■ **Task**: Write out exactly the lines below that run from the one containing "Instruction: Open the" through the one containing "Task: Select the Am", both included, with no other lines.

*** Opening Input records ***

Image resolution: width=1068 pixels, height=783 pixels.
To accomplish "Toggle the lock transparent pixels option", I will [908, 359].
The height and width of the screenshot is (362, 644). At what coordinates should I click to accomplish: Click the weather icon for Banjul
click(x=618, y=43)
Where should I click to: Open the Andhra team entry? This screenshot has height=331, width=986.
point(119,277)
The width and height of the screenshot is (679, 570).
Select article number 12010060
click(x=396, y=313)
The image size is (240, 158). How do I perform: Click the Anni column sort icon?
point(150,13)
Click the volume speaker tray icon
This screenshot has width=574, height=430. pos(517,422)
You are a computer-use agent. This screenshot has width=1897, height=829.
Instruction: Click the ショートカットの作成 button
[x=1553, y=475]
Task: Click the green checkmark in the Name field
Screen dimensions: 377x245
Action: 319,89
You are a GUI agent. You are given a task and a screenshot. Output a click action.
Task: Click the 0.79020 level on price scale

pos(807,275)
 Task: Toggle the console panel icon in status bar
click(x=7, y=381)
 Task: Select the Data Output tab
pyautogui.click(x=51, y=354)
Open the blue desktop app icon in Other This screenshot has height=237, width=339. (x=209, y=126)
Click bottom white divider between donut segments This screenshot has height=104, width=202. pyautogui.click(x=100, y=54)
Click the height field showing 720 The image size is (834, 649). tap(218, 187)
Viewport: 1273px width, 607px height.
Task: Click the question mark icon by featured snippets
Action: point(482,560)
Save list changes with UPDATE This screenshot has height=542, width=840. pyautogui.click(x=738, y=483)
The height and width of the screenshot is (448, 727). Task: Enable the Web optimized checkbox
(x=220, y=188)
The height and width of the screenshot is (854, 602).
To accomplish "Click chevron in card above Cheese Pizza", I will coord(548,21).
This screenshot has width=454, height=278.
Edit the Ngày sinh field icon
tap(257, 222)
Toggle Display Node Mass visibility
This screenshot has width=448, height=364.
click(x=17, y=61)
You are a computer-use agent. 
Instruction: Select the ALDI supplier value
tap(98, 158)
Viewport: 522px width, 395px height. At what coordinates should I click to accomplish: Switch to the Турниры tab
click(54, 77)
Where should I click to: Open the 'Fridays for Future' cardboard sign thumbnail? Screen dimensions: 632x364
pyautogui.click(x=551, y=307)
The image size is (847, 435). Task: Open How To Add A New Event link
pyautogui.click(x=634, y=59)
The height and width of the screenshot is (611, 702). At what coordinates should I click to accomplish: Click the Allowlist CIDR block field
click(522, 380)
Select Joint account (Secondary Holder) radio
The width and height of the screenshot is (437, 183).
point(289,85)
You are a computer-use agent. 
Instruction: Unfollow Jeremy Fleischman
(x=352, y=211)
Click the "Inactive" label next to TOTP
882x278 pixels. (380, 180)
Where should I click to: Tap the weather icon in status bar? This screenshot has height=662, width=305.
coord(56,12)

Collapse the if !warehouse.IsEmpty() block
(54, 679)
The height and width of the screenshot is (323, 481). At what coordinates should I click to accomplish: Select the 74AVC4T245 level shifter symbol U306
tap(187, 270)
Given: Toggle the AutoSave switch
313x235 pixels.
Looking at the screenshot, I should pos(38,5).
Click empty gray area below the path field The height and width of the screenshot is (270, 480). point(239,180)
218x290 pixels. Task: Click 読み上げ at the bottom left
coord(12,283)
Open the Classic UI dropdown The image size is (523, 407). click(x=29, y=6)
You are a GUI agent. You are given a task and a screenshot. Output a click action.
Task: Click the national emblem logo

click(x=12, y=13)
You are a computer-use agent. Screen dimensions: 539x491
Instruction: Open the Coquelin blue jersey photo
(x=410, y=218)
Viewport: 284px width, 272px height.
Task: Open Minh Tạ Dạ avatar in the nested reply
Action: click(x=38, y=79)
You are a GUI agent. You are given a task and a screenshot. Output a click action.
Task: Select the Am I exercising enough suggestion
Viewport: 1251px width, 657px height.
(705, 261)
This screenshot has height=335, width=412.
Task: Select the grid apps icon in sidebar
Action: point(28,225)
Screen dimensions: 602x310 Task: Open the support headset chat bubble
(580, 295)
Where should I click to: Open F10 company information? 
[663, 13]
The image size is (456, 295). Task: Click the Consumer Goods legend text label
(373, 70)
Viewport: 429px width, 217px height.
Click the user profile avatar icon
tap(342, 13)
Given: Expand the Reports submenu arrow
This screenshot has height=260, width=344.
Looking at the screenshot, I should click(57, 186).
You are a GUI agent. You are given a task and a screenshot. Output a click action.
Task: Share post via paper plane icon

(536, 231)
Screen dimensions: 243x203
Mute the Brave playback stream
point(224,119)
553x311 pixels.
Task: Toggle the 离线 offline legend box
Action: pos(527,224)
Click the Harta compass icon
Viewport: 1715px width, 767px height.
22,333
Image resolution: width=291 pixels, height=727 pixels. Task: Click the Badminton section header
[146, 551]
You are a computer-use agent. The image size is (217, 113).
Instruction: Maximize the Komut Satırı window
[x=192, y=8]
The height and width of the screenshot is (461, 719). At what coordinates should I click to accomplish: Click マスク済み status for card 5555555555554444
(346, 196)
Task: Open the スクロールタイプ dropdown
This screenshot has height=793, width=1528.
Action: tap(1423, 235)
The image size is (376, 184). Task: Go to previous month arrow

*** Closing Input records ***

■ **Result**:
Instruction: Open the Coquelin blue jersey photo
(x=410, y=218)
Viewport: 284px width, 272px height.
Task: Open Minh Tạ Dạ avatar in the nested reply
Action: click(x=38, y=79)
You are a GUI agent. You are given a task and a screenshot. Output a click action.
Task: Select the Am I exercising enough suggestion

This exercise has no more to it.